Елена закатила глаза, словно перед невидимым собеседником. Зоопарк, подумала она. Серьезно? Жизнь трещит по швам, а Кассандра Боуден как ни в чем не бывало гуляет по зоопарку. Судя по информации, которую Елена собрала о бортпроводнице, скорее всего, та проводит время с сестрой и ее семейством. И поскольку они из Кентукки, наверняка пробудет с ними весь день. А завтра вечером у нее рейс в Рим.
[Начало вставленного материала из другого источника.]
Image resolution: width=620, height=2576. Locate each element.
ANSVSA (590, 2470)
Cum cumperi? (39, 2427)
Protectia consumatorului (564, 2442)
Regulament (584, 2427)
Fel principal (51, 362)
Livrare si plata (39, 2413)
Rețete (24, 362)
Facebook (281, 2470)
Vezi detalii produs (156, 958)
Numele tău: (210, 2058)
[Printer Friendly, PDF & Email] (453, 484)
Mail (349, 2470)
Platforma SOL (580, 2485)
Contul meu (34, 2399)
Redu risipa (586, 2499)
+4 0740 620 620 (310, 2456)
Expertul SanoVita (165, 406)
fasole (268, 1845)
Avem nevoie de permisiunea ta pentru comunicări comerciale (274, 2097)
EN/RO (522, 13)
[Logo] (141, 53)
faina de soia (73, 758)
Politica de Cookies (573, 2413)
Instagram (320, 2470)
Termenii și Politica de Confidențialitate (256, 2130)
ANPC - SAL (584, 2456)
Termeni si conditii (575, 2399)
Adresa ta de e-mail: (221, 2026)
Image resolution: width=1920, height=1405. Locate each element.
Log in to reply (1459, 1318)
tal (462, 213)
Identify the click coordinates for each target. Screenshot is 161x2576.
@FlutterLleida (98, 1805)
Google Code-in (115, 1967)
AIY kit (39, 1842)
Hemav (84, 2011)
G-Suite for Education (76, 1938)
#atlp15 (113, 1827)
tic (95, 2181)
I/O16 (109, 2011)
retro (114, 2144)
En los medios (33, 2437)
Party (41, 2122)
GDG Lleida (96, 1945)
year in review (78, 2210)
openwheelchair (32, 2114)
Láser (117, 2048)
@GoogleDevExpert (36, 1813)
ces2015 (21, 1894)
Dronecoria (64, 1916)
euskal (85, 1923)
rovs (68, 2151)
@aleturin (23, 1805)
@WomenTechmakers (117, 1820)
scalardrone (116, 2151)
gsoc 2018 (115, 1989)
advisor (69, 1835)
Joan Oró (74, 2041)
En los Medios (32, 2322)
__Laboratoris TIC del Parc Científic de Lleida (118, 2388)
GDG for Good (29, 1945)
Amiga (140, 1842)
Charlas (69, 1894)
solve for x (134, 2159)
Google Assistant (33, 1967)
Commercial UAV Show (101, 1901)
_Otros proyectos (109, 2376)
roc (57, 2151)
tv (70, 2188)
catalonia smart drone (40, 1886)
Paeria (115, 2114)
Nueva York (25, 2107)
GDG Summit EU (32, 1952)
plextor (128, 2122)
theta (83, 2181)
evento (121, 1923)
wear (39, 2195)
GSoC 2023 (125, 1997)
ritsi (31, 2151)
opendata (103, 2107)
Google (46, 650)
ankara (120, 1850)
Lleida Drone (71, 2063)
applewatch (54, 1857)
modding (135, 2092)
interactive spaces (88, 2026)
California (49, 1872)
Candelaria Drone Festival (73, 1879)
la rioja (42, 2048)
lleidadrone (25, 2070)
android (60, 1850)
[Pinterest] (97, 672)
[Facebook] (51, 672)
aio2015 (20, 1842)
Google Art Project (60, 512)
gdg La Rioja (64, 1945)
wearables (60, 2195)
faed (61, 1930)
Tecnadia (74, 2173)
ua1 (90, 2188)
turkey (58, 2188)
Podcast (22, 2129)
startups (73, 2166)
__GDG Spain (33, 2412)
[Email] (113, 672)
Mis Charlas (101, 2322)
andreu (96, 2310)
Проблема, как Елена объяснила Виктору, прибыв на место, заключалась в том, что дом, в котором жила Боуден, охраняли привратники и портье. Их было много. Этим утром, в субботу, наблюдая за домом, Елена насчитала как минимум троих: один стоял за стойкой у входа, другой мел мостовую, третий открывал двери жильцам, вежливо провожая их в августовскую жару. Также она обнаружила три камеры: в вестибюле, лифте, идущем из подвала, и на парковке, соединявшейся со зданием через сложенный из шлакоблоков подземный коридор. По собственному опыту она знала, что спрятаться от камер в частном жилом доме гораздо сложнее, чем в отеле.